Writing Code for Conversion #
With the templates ready, the next step is to create a build script that uses nbconvert
to perform the conversion. Here is a simple example:
import shutil
import subprocess
import sys
from pathlib import Path
from nbconvert import LatexExporter
from traitlets.config import Config
SOURCE_DIR = Path(__file__).parent / "notebooks"
TARGET_DIR = Path(__file__).parent / "tex"
TEMPLATE_DIR = Path(__file__).parent / "templates"
def sync_tex(ipynb_file: Path, tex_exporter: LatexExporter):
tex_dir = TARGET_DIR / ipynb_file.parent.relative_to(SOURCE_DIR)
tex_target = tex_dir / (ipynb_file.stem + ".tex")
tex_dir.mkdir(parents=True, exist_ok=True)
body, resources = tex_exporter.from_filename(ipynb_file)
for resource_file, resource_content in resources["outputs"].items():
with (TARGET_DIR / resource_file).open("wb") as f:
f.write(resource_content)
with tex_target.open("w", encoding="utf8") as f:
f.write(body)
if __name__ == "__main__":
if not TARGET_DIR.exists():
TARGET_DIR.mkdir()
c = Config()
c.TemplateExporter.extra_template_basedirs = [
str(TEMPLATE_DIR)
]
c.TemplateExporter.template_name = "content"
c.FilesWriter.build_directory = "asdf"
tex_exporter = LatexExporter(config=c)
print(SOURCE_DIR)
for ipynb_file in SOURCE_DIR.rglob("*.ipynb"):
if ipynb_file.parent.stem == ".ipynb_checkpoints":
continue
print(f"Processing {ipynb_file.relative_to(SOURCE_DIR)}")

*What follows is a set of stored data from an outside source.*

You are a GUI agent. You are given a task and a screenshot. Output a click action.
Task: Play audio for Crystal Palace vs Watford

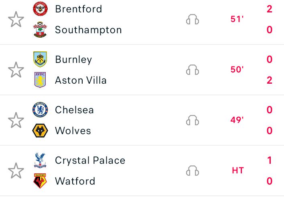click(193, 171)
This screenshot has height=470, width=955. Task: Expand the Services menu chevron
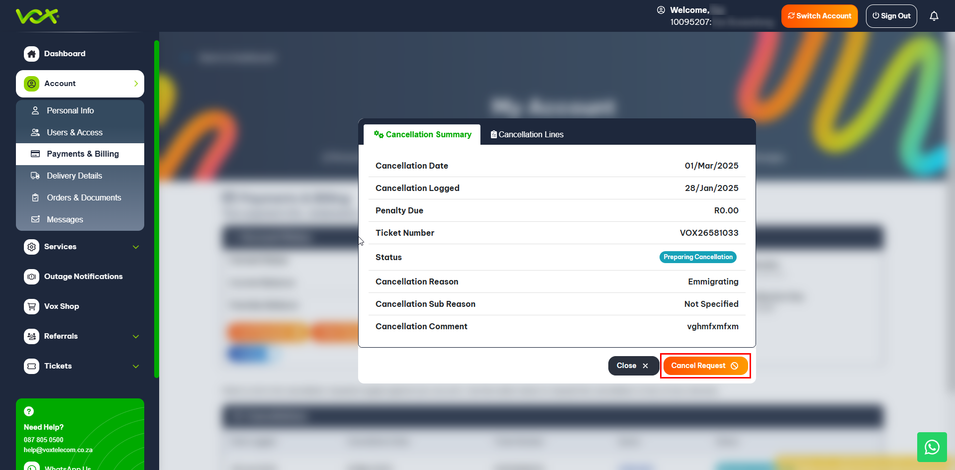coord(136,247)
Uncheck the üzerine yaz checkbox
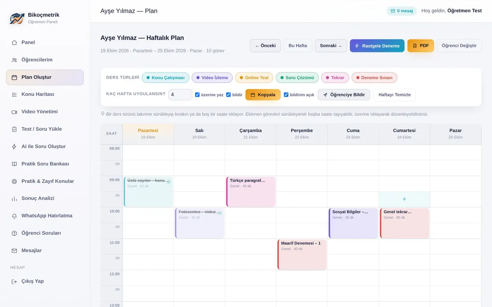 point(197,95)
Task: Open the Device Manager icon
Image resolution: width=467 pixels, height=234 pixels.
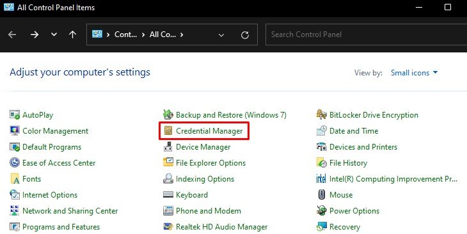Action: coord(168,147)
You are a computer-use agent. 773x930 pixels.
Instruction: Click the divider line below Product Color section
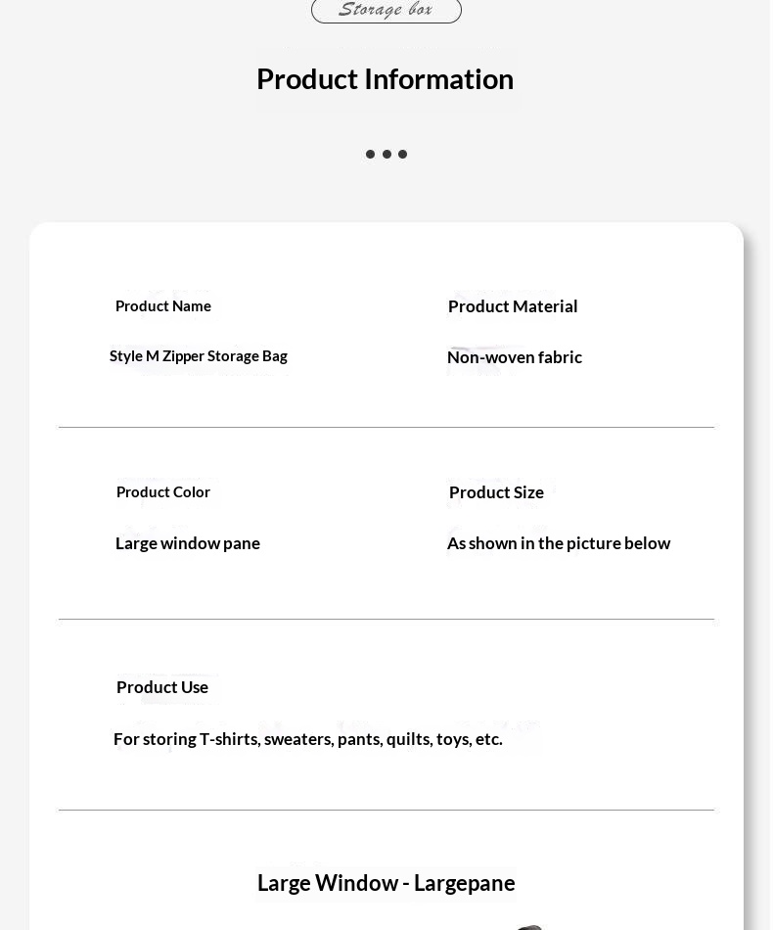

sync_tex(ipynb_file, tex_exporter)
c.TemplateExporter.template_name = "header"
header_exporter = LatexExporter(config=c)
body, _ = header_exporter.from_filename(ipynb_file)
with (TARGET_DIR / "preamble.tex").open("w", encoding="utf8") as f:
f.write(body)
if shutil.which("latexmk"):
subprocess.run(["latexmk", "main.tex"], cwd=TARGET_DIR)
The above script does not handle image resources with the same name (body, resources = tex_exporter.from_filename(ipynb_file)
line). You may need to modify it if your notebooks output many images.
Gluing Everything Together #
The final step is to create a main.tex
. Here is a simple example:
\documentclass[12pt]{report}
\input{preamble}
% Add any customizations you like...
\begin{document}
\tableofcontents
\chapter{Chapter}
\include{chap1.tex}
\end{document}
You can customize main.tex
to include fancy title pages, style the pages, etc. Note that you may want to place your customized preamble below the \input
preamble, as preamble.tex
modifies the page geometry.
In conclusion, creating a simple PDF book from multiple Jupyter notebooks is a feasible task that doesn't require advanced tools. By leveraging nbconvert
with custom templates, you can efficiently extract and compile LaTeX content into a nice PDF document.